A founding principle of Krishna movement says that everything belongs to the Lord. At a 2017 conference in Nashville, Fried explained the community’s rationale for gas drilling: “The Lord’s energy, if properly used, purifies the activity and results in positive spiritual advancement.” New Vrindaban was “forced to examine our own dependence on fossil fuels and be honest about the reasons for our decision.”
For some of the faithful, the issue of drilling has remained divisive. From her post at the welcome center in New Vrindaban, Lilasuka Hanson has seen trucks barrel by over the years, prepping well pads and kicking up dust. Hanson, who relocated with her husband in 1980 from a Krishna community in Toronto, longs for the early years when she said the community felt more in line with the founder’s original vision.
“It is much harder to live here, you know it really took a big toll,” she said in a 2019 interview. This is a place of nature and people are connected to the Earth and to farming.… Everybody’s very, very torn up about it.”
“I still don’t agree with the fact that they did [it]—a lot of us don’t,” Hanson said recently, but “you make the best of it.”
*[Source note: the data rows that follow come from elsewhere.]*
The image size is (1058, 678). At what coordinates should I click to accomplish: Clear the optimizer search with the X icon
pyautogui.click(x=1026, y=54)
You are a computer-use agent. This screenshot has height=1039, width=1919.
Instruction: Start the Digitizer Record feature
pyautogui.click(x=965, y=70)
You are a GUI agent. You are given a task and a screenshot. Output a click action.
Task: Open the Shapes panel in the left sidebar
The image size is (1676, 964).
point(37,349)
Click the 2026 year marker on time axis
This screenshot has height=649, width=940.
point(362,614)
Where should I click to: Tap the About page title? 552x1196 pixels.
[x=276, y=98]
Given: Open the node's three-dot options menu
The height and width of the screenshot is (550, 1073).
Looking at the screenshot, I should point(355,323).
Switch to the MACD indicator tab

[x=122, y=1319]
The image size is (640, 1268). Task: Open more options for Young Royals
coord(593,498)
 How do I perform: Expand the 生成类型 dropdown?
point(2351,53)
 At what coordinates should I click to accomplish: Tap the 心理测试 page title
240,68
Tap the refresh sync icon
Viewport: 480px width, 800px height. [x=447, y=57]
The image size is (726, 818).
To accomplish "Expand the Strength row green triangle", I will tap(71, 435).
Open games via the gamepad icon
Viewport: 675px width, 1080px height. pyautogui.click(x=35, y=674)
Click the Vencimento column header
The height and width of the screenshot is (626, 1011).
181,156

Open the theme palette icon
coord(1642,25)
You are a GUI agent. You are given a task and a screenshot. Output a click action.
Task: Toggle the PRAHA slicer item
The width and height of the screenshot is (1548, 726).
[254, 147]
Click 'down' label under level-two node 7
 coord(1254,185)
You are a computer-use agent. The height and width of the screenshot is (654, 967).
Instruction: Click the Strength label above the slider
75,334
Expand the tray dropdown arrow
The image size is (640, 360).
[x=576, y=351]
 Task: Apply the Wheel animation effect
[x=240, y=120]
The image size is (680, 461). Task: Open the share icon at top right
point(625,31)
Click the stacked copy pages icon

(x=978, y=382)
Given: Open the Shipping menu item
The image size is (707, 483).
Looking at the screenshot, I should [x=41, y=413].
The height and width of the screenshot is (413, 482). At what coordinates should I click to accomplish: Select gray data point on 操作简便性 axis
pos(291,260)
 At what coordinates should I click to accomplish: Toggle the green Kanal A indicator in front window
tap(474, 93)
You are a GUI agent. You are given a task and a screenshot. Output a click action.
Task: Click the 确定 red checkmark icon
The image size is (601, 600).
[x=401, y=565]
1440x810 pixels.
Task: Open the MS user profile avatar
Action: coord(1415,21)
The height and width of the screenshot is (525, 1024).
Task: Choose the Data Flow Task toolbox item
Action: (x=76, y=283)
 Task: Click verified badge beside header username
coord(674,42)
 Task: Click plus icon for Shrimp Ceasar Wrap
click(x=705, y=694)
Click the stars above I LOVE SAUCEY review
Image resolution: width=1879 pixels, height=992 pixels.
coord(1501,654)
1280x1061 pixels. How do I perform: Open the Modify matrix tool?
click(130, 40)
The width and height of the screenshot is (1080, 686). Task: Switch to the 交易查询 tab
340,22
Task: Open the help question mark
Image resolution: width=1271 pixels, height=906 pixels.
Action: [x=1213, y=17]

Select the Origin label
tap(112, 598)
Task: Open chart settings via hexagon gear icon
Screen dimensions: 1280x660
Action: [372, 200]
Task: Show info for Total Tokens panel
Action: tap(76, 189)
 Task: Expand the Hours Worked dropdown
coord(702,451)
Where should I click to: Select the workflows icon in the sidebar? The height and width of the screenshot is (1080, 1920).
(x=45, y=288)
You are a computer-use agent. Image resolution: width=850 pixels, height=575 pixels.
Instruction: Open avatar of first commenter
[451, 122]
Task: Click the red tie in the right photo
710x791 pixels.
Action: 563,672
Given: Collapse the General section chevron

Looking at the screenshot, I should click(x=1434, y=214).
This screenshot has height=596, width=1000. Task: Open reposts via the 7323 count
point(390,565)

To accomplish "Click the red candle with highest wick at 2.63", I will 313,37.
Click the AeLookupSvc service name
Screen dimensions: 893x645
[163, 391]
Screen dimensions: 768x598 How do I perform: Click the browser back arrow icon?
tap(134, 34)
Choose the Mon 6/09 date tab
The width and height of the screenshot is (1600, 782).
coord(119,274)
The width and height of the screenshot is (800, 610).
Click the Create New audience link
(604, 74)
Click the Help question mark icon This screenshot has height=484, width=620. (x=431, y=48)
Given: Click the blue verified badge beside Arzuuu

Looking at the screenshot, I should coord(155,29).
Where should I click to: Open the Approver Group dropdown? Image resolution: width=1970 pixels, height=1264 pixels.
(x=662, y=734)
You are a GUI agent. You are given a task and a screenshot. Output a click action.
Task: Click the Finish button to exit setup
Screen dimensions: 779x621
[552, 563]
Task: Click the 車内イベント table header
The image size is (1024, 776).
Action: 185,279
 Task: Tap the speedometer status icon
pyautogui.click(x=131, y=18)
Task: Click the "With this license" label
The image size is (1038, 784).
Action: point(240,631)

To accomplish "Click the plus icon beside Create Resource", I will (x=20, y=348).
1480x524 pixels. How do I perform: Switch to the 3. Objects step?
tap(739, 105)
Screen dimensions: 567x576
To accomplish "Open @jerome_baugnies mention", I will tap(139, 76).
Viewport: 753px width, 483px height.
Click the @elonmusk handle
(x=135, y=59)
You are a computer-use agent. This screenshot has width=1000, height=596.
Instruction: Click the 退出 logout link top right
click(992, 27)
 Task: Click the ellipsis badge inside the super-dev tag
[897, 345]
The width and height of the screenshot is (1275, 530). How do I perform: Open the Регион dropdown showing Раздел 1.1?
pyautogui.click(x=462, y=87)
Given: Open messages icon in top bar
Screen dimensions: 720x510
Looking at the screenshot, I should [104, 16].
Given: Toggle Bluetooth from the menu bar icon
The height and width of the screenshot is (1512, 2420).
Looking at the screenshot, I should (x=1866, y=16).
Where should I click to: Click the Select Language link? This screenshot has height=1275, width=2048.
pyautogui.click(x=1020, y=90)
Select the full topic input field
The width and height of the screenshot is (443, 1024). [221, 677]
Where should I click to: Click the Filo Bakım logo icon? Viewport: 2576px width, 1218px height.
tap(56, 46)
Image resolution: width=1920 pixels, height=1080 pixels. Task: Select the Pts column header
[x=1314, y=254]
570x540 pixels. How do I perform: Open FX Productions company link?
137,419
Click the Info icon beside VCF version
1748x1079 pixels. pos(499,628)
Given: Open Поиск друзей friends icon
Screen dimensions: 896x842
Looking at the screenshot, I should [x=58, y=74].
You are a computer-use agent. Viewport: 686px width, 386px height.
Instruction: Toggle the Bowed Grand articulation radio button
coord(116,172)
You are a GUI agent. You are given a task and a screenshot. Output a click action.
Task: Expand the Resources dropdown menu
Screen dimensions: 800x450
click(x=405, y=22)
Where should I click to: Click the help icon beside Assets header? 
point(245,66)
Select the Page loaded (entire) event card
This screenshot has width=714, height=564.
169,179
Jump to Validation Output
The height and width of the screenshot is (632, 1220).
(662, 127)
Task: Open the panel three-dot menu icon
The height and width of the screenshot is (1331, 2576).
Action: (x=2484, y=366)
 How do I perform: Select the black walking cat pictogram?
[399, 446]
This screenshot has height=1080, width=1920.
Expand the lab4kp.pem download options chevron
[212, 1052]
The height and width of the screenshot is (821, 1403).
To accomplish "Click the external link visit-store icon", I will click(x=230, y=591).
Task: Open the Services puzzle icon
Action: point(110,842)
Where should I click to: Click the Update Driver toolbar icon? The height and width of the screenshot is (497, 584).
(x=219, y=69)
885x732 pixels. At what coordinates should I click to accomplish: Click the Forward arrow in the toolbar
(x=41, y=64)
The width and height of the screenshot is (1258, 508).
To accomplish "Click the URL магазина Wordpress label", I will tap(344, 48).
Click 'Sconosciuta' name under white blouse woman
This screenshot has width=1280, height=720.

The community’s interaction with extractive forces are likely to continue. Though the Marcellus leases have expired, Fried said, the Utica ones remain active. In 2017, members sued Energy Transfer Partners, and a court agreement forced the company to reroute its Rover pipeline away from the community’s most sacred sites. Fried has worked to get mine companies to do the same.
After limiting events and visitation during the pandemic, Instagram posts show the community’s lineup of summer activities as the Palace of Gold restoration project continues. Reflecting on the gas development, Jaya Krishna Das, the temple president, said that over time he “came to the conclusion that actually it’s a gift of Krishna.
“It’s maybe the one reason why New Vrindaban was created in this place.”
Molly Born is Southerly’s Central Appalachia correspondent. She co-produced an episode about this story in 2019 for podcast Sacred and Profane.